This simulation world was created in close collaboration with social scientists implementing many social science theories (details of the model are found in [1]). But it is not real-world data. Thus, any patterns found in the simulated data may not hold in the real world. Yet, our simulated world follows socially plausible patterns of life and allows us to mine and publish generated datasets without any privacy concerns, as none of the simulated individuals are real.
This sandbox world allows us to evaluate theories and algorithms, to understand the potential and limitations of research on trajectory data: What patterns would we be able to find if we had perfect trajectory data? And can existing algorithm scale beyond 184 users?
Most importantly, our simulated world provides us with a ground truth of the entire world. Not only do we have trajectories for 100% of our simulated population, we also know the underlying semantics of trajectory: Why did agents visit places? This sandbox allows us to create data mining challenges such as having specific agents behave abnormal, and challenging data mining solutions to find these outliers among a haystack of simulated normal trajectories.
For more details, we have published on vision paper on trajectory and social network simulation [2]. We've also published a first paper on massive location-based social network data generation that provides datasets that are many orders of magnitudes larger than real-world datasets [3].
A glimpse of future directions for this project can be found at IARPA's HAYSTAC Program website.
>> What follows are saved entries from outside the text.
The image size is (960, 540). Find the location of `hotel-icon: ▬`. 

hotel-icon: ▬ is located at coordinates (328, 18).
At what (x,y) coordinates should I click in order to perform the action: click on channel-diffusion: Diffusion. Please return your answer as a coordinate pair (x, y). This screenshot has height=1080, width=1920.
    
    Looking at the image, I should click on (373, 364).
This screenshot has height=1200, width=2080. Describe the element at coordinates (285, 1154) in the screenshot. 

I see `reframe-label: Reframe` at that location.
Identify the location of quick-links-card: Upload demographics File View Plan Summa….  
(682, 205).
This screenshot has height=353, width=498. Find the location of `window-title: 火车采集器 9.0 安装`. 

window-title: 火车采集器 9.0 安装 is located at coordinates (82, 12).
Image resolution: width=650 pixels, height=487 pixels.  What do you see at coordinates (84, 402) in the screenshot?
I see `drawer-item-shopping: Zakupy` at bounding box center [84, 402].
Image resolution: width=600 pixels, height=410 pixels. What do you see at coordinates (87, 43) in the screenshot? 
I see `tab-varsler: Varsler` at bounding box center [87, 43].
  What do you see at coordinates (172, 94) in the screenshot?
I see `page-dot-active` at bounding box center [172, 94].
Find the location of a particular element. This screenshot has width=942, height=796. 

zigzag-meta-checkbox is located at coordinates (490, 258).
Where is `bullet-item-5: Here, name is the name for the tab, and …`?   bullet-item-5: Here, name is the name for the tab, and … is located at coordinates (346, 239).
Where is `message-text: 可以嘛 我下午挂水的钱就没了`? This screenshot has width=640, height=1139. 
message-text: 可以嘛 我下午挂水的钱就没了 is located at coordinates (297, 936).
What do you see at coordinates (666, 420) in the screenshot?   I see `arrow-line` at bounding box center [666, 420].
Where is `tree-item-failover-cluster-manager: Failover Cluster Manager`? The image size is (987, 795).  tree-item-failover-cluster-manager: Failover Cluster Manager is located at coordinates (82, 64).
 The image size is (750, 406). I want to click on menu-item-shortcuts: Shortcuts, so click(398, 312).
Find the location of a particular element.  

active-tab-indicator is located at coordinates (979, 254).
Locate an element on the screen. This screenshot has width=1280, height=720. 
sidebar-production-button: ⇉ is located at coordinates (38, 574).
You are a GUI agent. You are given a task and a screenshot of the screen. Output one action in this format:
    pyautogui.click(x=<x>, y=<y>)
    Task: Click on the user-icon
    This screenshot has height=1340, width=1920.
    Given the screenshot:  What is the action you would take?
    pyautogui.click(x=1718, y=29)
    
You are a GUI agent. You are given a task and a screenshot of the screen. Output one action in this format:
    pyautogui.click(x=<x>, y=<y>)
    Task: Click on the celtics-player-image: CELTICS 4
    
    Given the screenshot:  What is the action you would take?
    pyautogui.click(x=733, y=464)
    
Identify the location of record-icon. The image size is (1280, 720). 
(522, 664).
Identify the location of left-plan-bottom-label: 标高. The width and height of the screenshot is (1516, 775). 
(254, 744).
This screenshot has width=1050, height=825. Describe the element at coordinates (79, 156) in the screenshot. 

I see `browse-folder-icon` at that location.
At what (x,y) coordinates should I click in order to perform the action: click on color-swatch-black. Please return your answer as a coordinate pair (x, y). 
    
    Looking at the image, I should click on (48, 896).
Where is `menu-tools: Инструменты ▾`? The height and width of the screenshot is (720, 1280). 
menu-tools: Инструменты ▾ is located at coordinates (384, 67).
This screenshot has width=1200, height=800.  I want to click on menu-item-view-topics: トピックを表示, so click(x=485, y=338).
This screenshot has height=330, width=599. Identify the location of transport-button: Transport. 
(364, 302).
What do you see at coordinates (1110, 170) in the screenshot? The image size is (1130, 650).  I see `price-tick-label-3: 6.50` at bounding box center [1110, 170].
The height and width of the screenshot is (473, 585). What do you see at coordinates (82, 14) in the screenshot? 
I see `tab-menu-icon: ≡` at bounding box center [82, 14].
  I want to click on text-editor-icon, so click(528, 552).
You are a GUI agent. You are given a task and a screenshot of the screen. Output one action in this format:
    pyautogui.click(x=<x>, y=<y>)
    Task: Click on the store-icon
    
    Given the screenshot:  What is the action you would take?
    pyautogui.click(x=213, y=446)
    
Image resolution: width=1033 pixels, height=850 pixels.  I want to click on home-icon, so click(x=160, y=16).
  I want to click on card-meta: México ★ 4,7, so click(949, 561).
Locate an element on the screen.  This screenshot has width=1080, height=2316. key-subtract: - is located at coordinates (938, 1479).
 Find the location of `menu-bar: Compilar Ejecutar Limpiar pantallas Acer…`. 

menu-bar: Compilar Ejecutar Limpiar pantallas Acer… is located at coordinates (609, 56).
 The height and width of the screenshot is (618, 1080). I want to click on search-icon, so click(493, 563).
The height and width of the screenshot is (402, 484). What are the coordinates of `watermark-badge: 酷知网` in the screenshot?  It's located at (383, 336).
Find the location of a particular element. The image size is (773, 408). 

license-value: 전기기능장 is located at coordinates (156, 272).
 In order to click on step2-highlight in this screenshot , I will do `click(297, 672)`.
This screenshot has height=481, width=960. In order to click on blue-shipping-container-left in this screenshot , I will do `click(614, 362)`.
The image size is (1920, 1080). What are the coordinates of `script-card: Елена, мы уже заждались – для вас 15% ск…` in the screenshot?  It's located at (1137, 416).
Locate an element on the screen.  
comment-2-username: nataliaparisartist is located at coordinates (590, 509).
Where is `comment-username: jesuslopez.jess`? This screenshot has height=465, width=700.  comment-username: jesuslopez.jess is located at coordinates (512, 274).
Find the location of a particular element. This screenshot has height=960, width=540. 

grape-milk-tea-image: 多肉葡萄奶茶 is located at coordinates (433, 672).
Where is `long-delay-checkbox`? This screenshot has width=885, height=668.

Including a lightning talk of mine (shown as "George Mason University Lightning Talk" as I was still at GMU back then). Interested students/postdocs are encouraged to take a look at the HAYSTAC Broad Agency Announcement (BAA) found on that website.
For this project, I have funding for two PhD students (fully funded) and for one Postdoc. Together, we will work both on
Massive Trajectory Microsimulation to scale our simulation to millions of agents. This will require 1a) expertise in big data management, as our generated dataset will be larger than any dataset ever observed in the real world, as we have a sample of 100% of the population including 100% of their location updates, and 1b) expertise in efficient algorithms and indexing to increase scalability of the simulation.
Big Trajectory Data Mining to automatically find patterns that are imposed into the simulation, including clusters and outliers. This will require expertise in 2a) traditional data mining (scalable clustering and outlier detection algorithms) as well as 2b) deep learning for trajectories to find suitable representations of trajectories data to efficiently find clusters and outliers in the learned feature space.
Funding
Extramural funding (source undisclosed at this time) is available for two PhD students (full funding for three years each) and one postdoc. If you are interested in either, feel free to email me.
Collaborations
This work will be in collaboration with the Department of Computer Science at Tulane University, the Department of Geography at the University at Buffalo, and the Department of Geography and Geoinformation Science at George Mason University.
[1] Züfle, A., Wenk, C., Pfoser, D., Crooks, A., Kim, J.S., Kavak, H., Manzoor, U. and Jin, H., 2021. Urban life: a model of people and places. Computational and Mathematical Organization Theory, pp.1-32.
[2] Kavak, H., Kim, J.S., Crooks, A., Pfoser, D., Wenk, C. and Züfle, A., 2019, August. Location-based social simulation. In Proceedings of the 16th international symposium on spatial and temporal databases (pp. 218-221).
[3] Kim, J.S., Jin, H., Kavak, H., Rouly, O.C., Crooks, A., Pfoser, D., Wenk, C. and Züfle, A., 2020, June. Location-based social network data generation based on patterns of life. In 2020 21st IEEE International Conference on Mobile Data Management (MDM) (pp. 158-167). IEEE.